I was happy to see a module on empathy for my second month of surgery. The last question to be answered in this module was: “Although the studies on empathy are very consistent other authors have indicated that medical students are really not losing cognitive empathy, rather they are learning to engage in a “toggle switch” approach to patients where one side of the switch is “associated with the patient” and the other is “disassociated from the patient” which is necessary in order to perform medical procedures. Please discuss this and use example which you have seen or in which you have been involved.”

Here is my answer:

I am not sure if I agree with this. Yes, there is a certain amount of disassociation that may have to happen in order to get through the day, and I guess I felt a “toggle switch” moment when I was first in the OR, and the patient was not a patient but more of a sterile field surrounded by drapes. But, I think there are complex layers of desensitization, not just an on/off switch situation that happens.
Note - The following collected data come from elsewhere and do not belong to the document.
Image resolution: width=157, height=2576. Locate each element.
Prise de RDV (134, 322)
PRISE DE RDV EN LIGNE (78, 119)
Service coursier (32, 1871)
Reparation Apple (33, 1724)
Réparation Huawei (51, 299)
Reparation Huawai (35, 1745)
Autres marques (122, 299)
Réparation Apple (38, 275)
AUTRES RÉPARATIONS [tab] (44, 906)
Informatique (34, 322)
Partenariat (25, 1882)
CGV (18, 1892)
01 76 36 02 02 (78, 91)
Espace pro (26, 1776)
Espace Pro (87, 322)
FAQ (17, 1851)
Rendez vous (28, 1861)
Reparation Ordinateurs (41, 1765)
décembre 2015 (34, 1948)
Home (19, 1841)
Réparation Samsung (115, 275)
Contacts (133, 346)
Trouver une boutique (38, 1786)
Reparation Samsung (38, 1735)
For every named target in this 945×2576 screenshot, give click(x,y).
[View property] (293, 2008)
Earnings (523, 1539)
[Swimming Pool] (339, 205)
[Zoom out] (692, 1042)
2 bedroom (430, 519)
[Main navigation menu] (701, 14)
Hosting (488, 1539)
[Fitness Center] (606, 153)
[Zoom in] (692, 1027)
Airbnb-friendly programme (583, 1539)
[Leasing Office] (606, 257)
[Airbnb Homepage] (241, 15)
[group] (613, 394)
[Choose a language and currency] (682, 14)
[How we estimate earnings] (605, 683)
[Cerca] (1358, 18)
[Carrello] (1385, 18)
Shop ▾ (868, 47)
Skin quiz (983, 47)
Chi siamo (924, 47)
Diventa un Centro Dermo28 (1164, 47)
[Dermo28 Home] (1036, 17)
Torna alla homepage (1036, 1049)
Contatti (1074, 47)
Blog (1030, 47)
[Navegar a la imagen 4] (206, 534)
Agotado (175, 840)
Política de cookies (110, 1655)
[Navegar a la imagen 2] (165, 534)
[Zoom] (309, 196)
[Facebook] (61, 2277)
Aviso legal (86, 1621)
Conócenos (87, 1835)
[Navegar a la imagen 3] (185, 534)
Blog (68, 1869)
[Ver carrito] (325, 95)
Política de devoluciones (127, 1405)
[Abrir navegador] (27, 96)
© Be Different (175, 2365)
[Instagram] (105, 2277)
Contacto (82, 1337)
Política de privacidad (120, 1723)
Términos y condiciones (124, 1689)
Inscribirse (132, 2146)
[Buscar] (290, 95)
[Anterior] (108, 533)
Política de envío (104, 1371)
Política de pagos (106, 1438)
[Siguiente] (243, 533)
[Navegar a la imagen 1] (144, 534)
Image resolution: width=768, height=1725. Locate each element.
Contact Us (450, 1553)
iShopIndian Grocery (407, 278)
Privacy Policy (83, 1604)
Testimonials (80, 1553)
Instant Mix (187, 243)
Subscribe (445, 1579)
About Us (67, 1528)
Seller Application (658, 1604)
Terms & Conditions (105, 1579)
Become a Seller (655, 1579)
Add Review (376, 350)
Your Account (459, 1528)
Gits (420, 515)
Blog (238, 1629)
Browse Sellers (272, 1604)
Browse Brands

I participated in a dilation and curettage on a woman who was experiencing an incomplete abortion. I was in the room before the procedure and the OR nurse offered to let me do a pelvic exam on her, since the patient was already anesthetized. Although I was fascinated by the opportunity, and initially was tempted by the learning experience, I didn’t want to do it without her permission, and made myself consider her as a patient and a person, not as a pathology or anatomy in front of me. Yes, I knew she was going to have a pelvic procedure that she already consented to, and I even had the opportunity to introduce myself to her before she was anesthetized, but I knew it wasn’t diagnostic for me to do a pelvic on her in this situation, wouldn’t change the course of her treatment, and questioned the ethics of it. I knew I would have plenty of opportunities to do pelvic exams on awake and aware patients whose humanity I would face directly and whose informed consent I would be able to directly assess, and I was willing to wait for that opportunity.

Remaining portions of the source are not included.